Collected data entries
+++

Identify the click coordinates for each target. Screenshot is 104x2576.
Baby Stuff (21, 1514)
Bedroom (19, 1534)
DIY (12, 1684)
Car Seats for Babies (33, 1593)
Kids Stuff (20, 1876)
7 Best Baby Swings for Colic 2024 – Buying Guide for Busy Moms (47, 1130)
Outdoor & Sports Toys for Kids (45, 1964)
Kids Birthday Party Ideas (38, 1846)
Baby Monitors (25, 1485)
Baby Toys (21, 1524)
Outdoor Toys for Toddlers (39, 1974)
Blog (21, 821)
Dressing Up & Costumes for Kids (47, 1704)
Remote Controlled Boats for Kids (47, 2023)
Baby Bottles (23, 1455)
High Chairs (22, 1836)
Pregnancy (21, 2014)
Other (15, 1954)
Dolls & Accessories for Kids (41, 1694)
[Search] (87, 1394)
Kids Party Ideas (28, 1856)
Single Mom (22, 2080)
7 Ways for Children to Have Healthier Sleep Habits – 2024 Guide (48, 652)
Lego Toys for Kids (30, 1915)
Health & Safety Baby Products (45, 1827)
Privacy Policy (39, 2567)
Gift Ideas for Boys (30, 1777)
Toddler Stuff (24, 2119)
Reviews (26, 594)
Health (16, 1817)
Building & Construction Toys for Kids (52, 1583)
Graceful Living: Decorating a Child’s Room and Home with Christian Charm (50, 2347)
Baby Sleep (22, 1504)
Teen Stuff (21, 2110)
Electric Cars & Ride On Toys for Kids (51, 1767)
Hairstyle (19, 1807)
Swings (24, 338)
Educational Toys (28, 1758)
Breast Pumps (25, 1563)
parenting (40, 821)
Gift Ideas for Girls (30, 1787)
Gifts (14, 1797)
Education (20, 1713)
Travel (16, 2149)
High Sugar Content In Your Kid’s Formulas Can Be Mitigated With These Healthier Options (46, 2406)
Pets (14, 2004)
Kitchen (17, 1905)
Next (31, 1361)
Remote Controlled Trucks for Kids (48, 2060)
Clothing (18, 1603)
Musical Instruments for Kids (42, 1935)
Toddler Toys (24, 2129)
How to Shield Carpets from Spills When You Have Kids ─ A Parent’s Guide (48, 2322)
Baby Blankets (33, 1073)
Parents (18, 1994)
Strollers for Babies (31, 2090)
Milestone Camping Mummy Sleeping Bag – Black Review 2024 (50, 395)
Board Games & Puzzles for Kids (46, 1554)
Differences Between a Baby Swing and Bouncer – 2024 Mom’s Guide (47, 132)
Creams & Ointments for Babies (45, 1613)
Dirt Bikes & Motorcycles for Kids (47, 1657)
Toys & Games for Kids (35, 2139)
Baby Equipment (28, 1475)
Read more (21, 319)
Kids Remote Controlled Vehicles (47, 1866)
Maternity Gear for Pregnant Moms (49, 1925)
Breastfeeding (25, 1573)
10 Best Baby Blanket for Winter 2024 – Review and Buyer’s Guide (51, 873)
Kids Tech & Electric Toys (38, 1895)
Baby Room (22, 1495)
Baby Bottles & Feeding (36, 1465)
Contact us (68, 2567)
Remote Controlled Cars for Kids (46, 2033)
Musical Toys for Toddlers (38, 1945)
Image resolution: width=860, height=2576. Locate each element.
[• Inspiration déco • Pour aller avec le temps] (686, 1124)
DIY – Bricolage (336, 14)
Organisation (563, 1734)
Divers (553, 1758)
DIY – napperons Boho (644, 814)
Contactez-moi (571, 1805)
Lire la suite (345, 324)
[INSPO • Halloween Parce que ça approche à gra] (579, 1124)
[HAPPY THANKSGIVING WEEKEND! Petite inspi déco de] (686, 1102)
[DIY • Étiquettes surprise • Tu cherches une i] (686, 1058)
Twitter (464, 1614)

+++

■ WHAT THIS TASK INVOLVES ■
Every line above carrying the word "Toys" needs to be shown.

■ RESULT FOR THIS EXERCISE ■
Outdoor & Sports Toys for Kids (45, 1964)
Baby Toys (21, 1524)
Outdoor Toys for Toddlers (39, 1974)
Lego Toys for Kids (30, 1915)
Building & Construction Toys for Kids (52, 1583)
Electric Cars & Ride On Toys for Kids (51, 1767)
Educational Toys (28, 1758)
Toddler Toys (24, 2129)
Toys & Games for Kids (35, 2139)
Kids Tech & Electric Toys (38, 1895)
Musical Toys for Toddlers (38, 1945)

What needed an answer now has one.